Clustering hidden Markov Models (HMMs)

The hidden Markov model (HMM) is a widely-used generative model that copes with sequential data, assuming that each observation is conditioned on the state of a hidden Markov chain. In this project, we derive a novel algorithm to cluster HMMs based on the hierarchical EM (HEM) algorithm. The proposed algorithm i) clusters a given collection of HMMs into groups of HMMs that are similar, in terms of the distributions they represent, and ii) characterizes each group by a “cluster center”, that is, a novel HMM that is representative for the group, in a manner that is consistent with the underlying generative model of the HMM. To cope with intractable inference in the E-step, the HEM algorithm is formulated as a variational optimization problem, and efficiently solved for the HMM case by leveraging an appropriate variational approximation. The benefits of the proposed algorithm, which we call variational HEM (VHEM), are demonstrated on several tasks involving time-series data, such as hierarchical clustering of motion capture sequences, and automatic annotation and retrieval of music and of online handwriting data, showing improvements over current methods. In particular, our variational HEM algorithm effectively leverages large amounts of data when learning annotation models by using an efficient hierarchical estimation procedure, which reduces learning times and memory requirements, while improving model robustness through better regularization.
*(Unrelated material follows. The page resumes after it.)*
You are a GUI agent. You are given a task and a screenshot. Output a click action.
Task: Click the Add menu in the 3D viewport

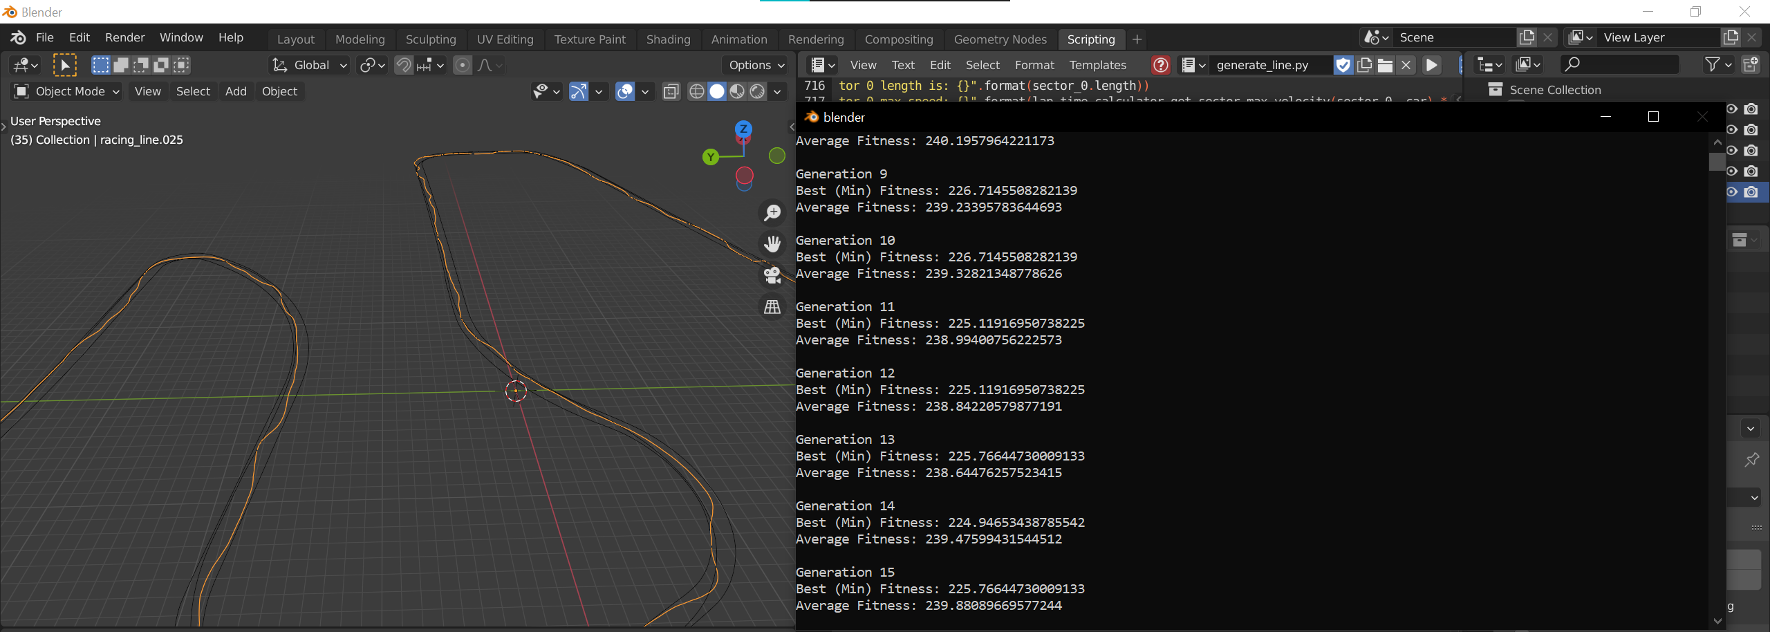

In follow-up work, we also propose a novel HMM-based clustering algorithm, the variational Bayesian hierarchical EM algorithm, which clusters HMMs through their densities and priors, and simultaneously learns posteriors for the novel HMM cluster centers that compactly represent the structure of each cluster. The numbers of clusters and states, K and S, are automatically determined in two ways. First, we place a prior on the pair (K; S) and approximate their posterior probabilities, from which the values with the maximum posterior are selected. Second, some clusters and states are pruned out implicitly when no data samples are assigned to them, thereby leading to automatic selection of the model complexity. Experiments on synthetic and real data demonstrate that our algorithm performs better than using model selection techniques with maximum likelihood estimation.